A daring remake with great VR-oriented puzzles, The 7th Guest VR is simply fun from beginning to end.

Old man Stauf built a house

This is the first one of these I’ve done in a minute about a game I’m really very excited to talk about. The 7th Guest VR is a virtual reality remake of the 1993 video game The 7th Guest. The original game was one of the very first games released exclusively on CD-ROM and helped popularize the format. The game involved wandering around a haunted mansion owned by long-dead toy maker Henry Stauf solving puzzles. Doing so then revealed visions of the past, specifically a fateful night on which Stauf invited six guests to his home for an ostensible party. Whichever guest solved the mysteries of his puzzling house would be ostensibly be rewarded with whatever they could dream up. These scenes were played out with live-action cutscenes superimposed over the game’s pre-rendered 3D backgrounds (the ambition of which necessitated the CD-ROM format). This 2023 VR remake rebuild’s Stauf’s mansion, puzzles, and cutscenes from the ground up for VR. In so doing, it accomplishes a rare feat for a remake: it justifies its own existence beyond the mere virtue of availability while also making the original game even more compelling to play than it was before.

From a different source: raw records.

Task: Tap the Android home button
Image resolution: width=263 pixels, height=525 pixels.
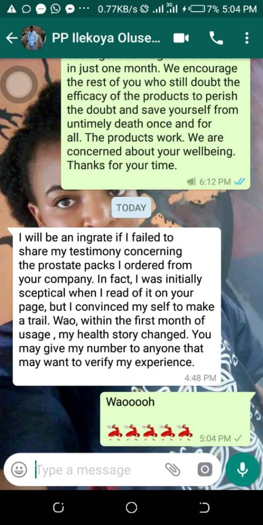Action: point(132,508)
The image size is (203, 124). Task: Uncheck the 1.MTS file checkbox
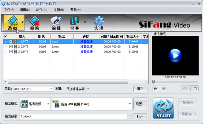click(11, 41)
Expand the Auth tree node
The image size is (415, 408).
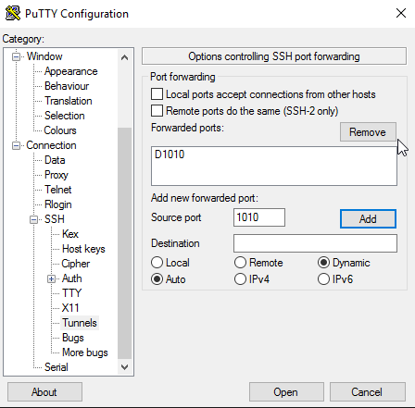[x=51, y=278]
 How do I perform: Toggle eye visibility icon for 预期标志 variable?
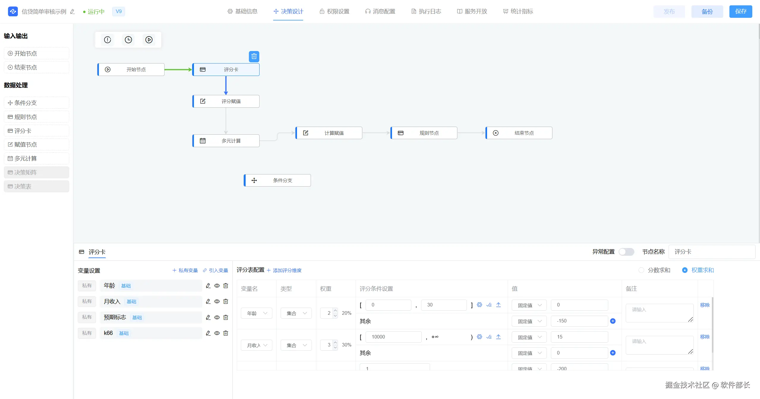click(217, 317)
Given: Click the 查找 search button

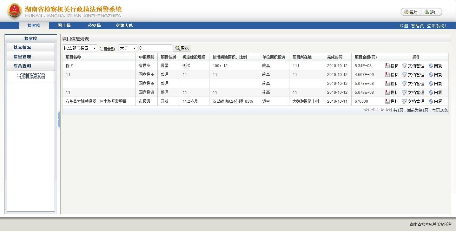Looking at the screenshot, I should pyautogui.click(x=182, y=48).
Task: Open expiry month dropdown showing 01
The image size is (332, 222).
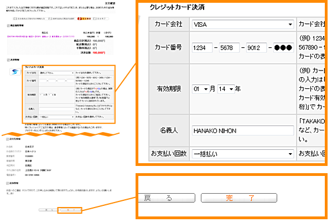Action: click(x=201, y=89)
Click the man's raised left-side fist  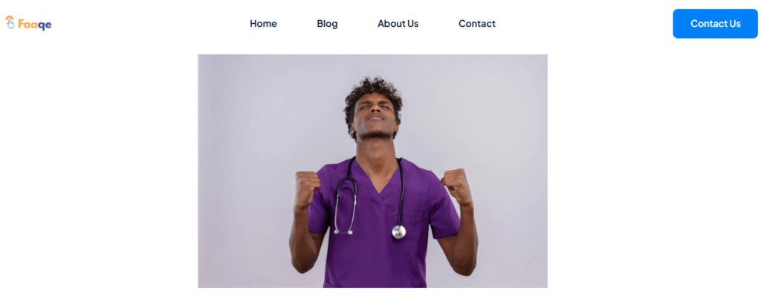pos(307,188)
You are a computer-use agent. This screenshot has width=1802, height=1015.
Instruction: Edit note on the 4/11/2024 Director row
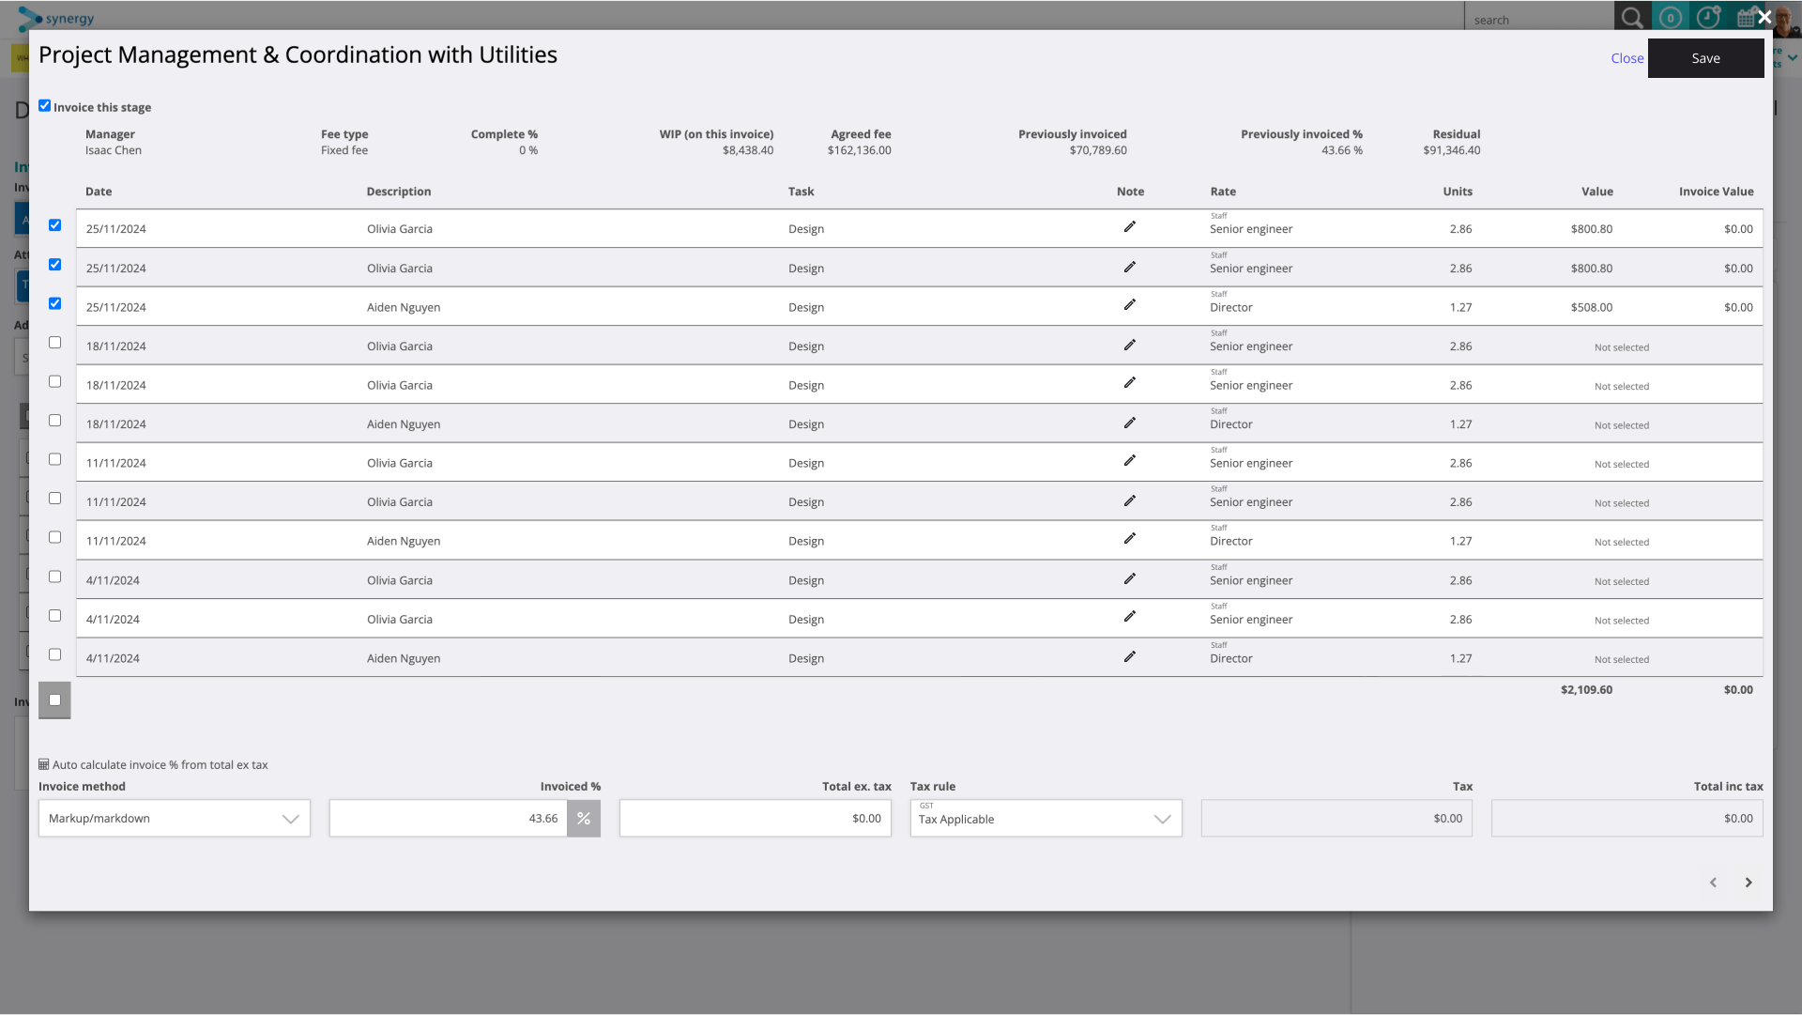[x=1130, y=655]
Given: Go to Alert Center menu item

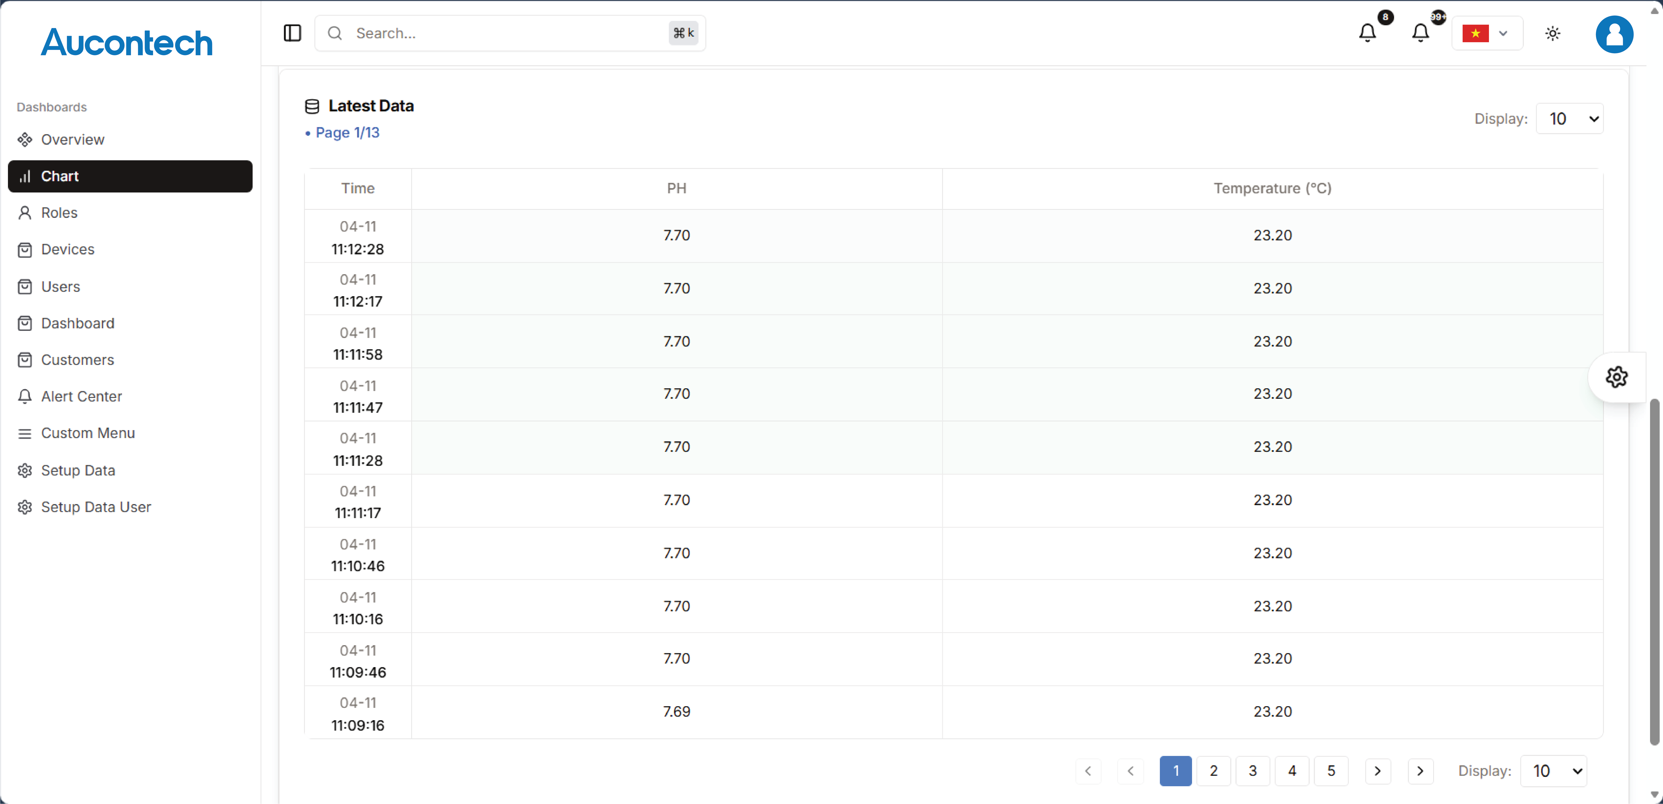Looking at the screenshot, I should (81, 397).
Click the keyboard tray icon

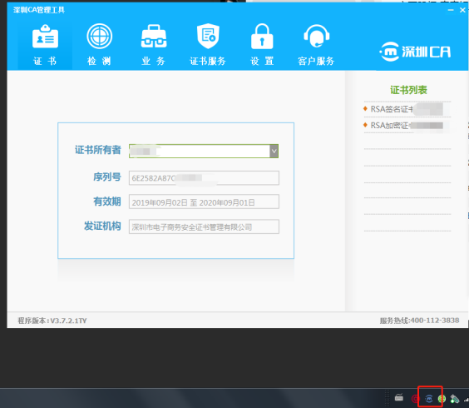click(399, 398)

On that note, I should say that I have not played the original 7th Guest, but I am highly interested in doing so now. It exists in that PC-only space that is such a blind spot for me, but I’m very interested in checking it out now. In any case, it’s worth noting that my impressions are not based in nostalgia, but they are also uninformed by the original.

Anyway, your journey through Stauf’s mansion begins outside it. You find yourself in a little boat, which you row to a dock outside the mansion. You are immediately provided with a magic lantern, which can restore things to the state they were in at the time the mansion was in active use. In most cases, this fixes worn, broken, or dilapidated things. The disembodied voice of a young boy teaches you how to use it, and you’ll be hearing from him plenty more. Once you acquaint yourself with that, you must solve a simple puzzle to unlock the gate to the property — a taste of what’s to come.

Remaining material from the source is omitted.